In high school, students are put on an early career path designed to guide them towards an acceptable future. Throughout the years their strengths and abilities are defined for them by a myriad of tests and assessments. By the final year of high school, that path has been fine-tuned and presented with certainty. When I went through this process, I questioned this system. My assigned career paths did not include what I was meant to do; art – I wanted to be a painter. I rejected what I was told and, although initially hesitant, my parents and teachers gave me their support. By graduation I had dedicated myself to a full-fledged career doing what I love. I put myself on a path of my own design – a working (not starving) artist.
After some years of being a painter I found myself asking the question, “Am I working or playing?” In my mind these were two completely different, incompatible concepts. But working as an artist I experienced the impossible, a marriage of work and play. I struggled to make sense of this. How could I be doing both? Is being an adult and working supposed to be fun? I had been taught that work was a function of purpose. You punch in your hours, come home, relax and do it all again the next day. Never had I seen adults excited by their work, up all night and into the early hours of the morning. But there I was, doing just that.

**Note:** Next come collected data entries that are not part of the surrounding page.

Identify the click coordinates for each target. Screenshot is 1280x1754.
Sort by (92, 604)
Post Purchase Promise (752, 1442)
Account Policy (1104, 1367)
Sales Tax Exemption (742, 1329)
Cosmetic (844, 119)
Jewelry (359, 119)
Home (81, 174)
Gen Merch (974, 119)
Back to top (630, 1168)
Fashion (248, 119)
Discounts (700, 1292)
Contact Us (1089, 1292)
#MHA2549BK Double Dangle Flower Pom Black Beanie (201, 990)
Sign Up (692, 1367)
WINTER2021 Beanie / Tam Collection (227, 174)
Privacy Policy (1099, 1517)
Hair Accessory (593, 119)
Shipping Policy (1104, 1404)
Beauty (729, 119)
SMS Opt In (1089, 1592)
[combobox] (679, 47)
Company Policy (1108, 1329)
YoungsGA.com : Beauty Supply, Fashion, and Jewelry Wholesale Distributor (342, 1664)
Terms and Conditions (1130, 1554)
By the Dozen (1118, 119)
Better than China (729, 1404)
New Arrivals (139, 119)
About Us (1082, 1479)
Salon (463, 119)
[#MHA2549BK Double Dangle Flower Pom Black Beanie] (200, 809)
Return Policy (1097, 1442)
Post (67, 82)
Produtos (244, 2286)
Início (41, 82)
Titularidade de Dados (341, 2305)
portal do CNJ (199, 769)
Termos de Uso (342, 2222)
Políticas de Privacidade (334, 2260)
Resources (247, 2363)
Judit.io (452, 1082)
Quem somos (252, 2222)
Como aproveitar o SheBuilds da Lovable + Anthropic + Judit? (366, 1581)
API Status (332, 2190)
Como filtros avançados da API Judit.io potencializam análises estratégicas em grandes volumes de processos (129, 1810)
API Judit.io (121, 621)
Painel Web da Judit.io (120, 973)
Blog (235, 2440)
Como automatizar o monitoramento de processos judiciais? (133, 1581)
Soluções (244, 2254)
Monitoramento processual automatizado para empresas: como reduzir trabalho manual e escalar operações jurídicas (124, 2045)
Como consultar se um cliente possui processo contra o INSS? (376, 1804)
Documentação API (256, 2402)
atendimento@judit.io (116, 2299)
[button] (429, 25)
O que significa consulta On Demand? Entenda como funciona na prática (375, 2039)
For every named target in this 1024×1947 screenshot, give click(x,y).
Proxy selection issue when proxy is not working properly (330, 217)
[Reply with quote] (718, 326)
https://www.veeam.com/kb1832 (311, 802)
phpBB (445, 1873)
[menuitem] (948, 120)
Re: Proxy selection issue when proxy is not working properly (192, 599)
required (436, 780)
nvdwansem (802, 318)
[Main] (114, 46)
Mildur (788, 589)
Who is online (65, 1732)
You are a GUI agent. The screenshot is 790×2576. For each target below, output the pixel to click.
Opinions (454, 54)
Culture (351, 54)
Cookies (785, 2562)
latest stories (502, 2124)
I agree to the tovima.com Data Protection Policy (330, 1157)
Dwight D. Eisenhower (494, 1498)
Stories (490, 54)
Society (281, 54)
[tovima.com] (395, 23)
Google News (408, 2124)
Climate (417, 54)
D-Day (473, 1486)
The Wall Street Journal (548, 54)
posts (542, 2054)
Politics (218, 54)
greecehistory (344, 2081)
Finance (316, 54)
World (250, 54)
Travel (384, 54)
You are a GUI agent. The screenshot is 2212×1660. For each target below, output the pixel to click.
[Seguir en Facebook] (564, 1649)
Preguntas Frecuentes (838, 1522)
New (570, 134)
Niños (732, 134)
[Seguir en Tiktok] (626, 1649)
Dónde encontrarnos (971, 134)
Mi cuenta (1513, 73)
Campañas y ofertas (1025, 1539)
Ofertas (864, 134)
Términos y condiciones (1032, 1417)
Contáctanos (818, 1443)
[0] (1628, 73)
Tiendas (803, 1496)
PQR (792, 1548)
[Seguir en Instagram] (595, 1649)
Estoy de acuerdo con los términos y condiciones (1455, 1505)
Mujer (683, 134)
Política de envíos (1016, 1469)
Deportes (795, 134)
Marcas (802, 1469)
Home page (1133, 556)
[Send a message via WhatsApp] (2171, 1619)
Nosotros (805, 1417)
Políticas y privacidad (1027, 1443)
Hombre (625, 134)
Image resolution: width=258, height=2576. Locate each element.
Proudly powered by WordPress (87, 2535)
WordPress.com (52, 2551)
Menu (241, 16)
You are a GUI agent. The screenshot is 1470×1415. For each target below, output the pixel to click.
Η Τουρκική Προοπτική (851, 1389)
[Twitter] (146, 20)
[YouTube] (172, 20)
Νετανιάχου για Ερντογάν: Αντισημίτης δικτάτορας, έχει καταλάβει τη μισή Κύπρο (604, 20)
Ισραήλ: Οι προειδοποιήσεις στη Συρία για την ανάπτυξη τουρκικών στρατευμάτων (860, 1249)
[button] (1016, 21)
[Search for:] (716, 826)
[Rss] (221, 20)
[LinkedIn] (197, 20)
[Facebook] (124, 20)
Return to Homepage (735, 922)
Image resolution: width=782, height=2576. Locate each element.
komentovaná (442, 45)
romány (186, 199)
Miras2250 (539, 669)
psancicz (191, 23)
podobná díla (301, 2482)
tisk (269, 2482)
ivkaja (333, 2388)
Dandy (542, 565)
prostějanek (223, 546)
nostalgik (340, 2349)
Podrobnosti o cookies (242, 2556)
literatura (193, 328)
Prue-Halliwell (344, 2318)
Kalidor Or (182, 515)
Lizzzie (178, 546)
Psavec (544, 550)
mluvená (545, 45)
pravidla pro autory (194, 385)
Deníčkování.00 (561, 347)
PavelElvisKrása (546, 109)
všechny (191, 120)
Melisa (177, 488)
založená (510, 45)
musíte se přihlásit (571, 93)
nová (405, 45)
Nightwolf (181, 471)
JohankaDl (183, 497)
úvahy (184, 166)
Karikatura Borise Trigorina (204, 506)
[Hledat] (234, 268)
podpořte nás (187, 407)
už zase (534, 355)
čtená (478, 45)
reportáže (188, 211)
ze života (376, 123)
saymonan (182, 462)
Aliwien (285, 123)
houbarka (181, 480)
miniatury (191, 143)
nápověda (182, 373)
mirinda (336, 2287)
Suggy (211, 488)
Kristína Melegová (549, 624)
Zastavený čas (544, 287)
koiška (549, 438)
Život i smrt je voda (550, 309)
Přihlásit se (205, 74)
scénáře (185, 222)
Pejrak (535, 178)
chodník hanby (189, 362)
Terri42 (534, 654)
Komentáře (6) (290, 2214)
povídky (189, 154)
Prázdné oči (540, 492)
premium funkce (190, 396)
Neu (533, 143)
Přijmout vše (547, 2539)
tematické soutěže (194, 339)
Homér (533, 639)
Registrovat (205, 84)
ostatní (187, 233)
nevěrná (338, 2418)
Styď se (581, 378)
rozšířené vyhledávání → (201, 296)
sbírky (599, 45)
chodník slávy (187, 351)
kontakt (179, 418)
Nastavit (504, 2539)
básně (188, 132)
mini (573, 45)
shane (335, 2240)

My journey as an artist never stopped. After 5 years supporting myself as a painter, I decided to explore a career in interior design. Ohio State University had been the alma mater of much of my family, so the decision to move to the city of Columbus was one rooted in the value of a community that shaped the people closest to me. Choosing an internship and eventually a full-time position was no different. I found a home at Triad, a design firm with like-minded individuals. Together we are a collective of artists, designers, architects, and engineers. We embrace the joining of work and play.
To this day I find myself working into the night, losing track of time. I wake up with excitement, ready to continue doing what I love – however, I no longer ask myself if I am working or playing. I am simply doing both.